#### [GIVEN ENTRIES]
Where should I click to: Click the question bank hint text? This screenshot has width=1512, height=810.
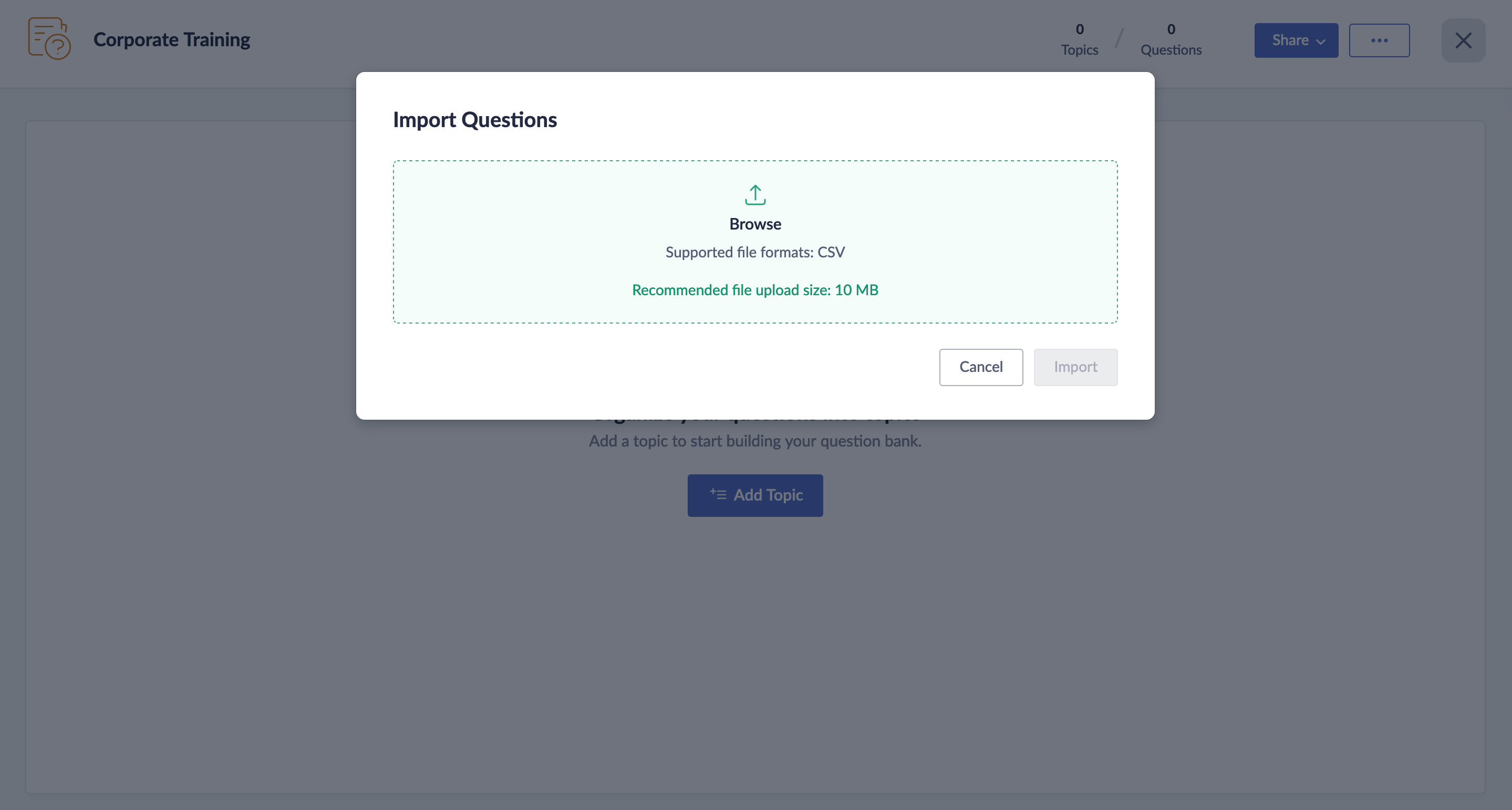[x=755, y=441]
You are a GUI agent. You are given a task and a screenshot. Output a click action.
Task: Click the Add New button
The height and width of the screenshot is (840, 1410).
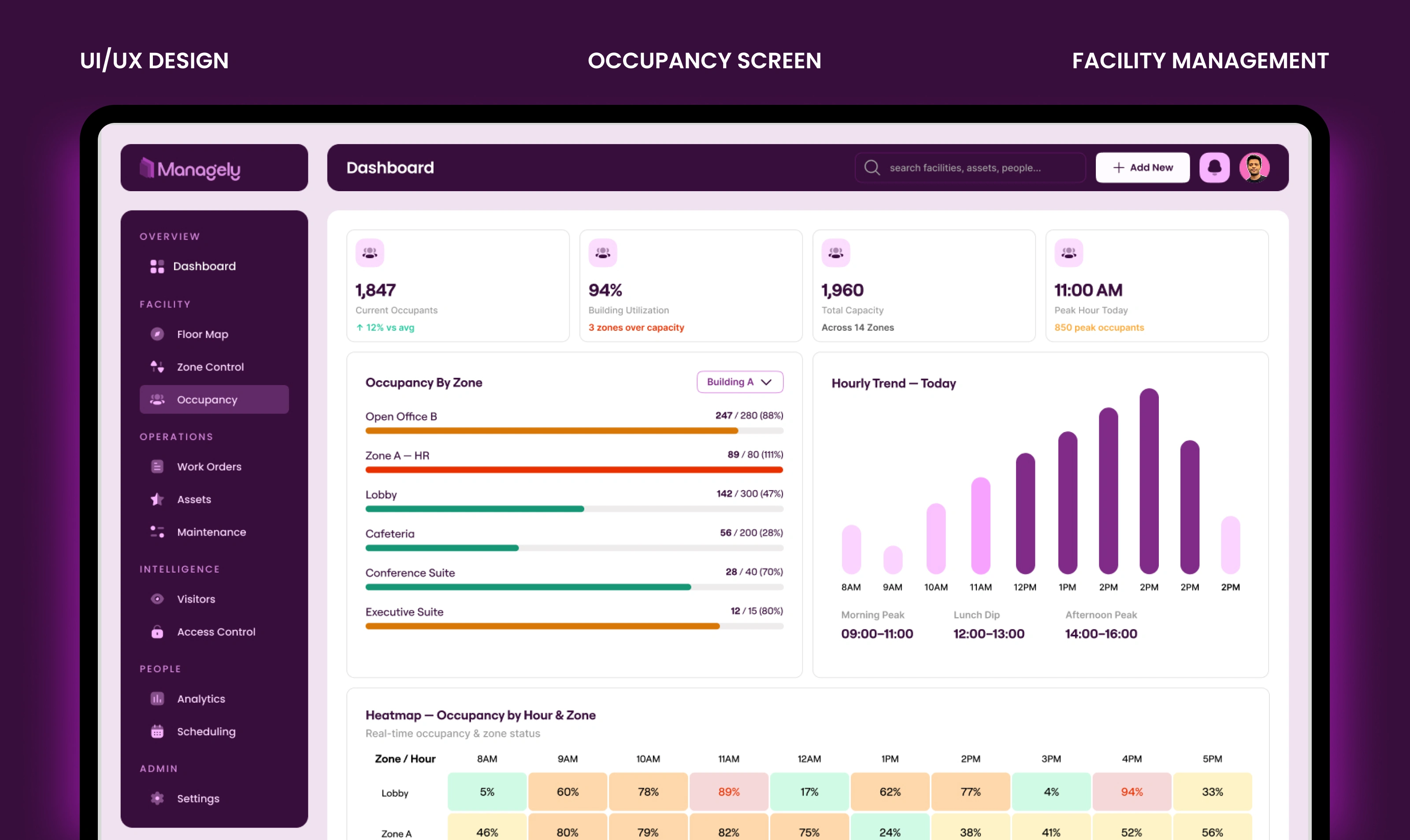coord(1142,167)

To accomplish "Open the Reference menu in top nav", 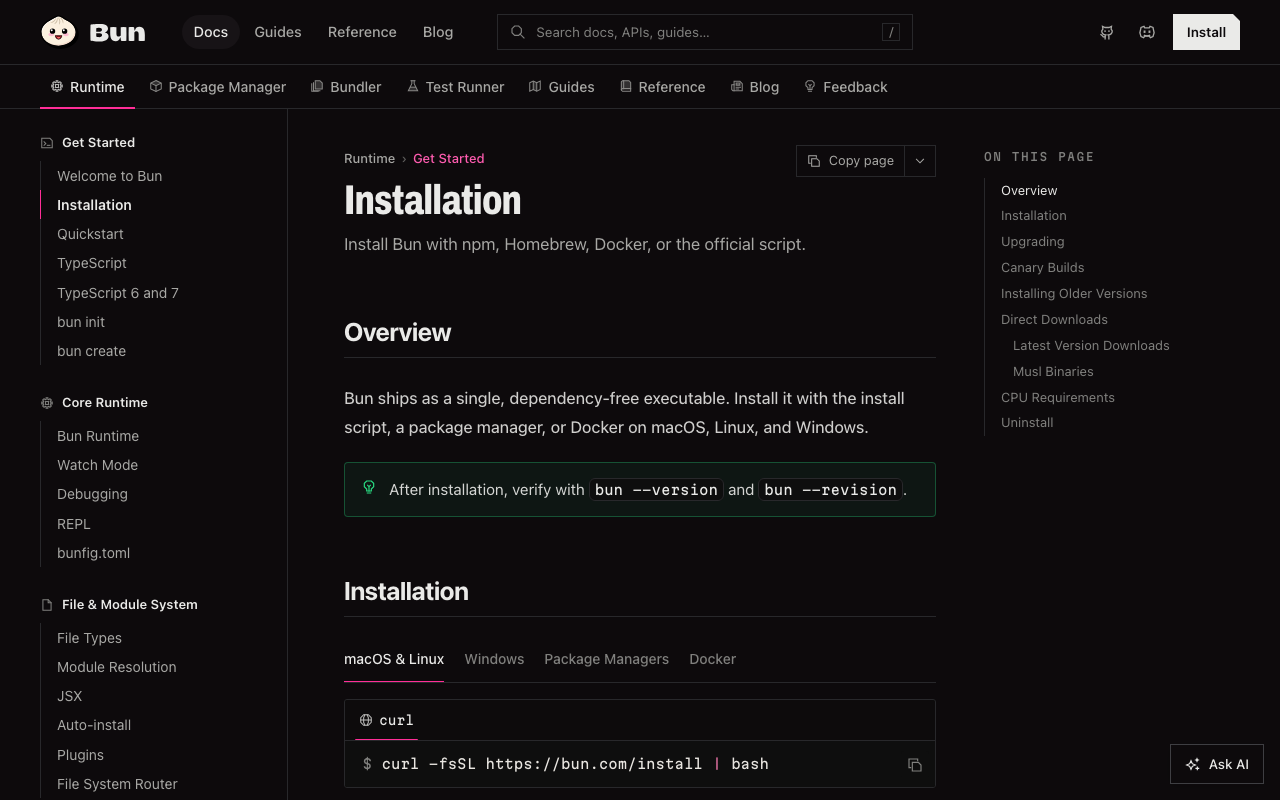I will (x=362, y=32).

#### [SHORT PROBLEM]
Turn the records, from their start through the line that has "[x=755, y=441]", into a Markdown table with the columns Row and Line, skipping blank lines. Leave the pictures out.

#### [SOLVED EXERCISE]
| Row | Line |
|---|---|
| 1 | Where should I click to: Click the question bank hint text? This screenshot has width=1512, height=810. |
| 2 | [x=755, y=441] |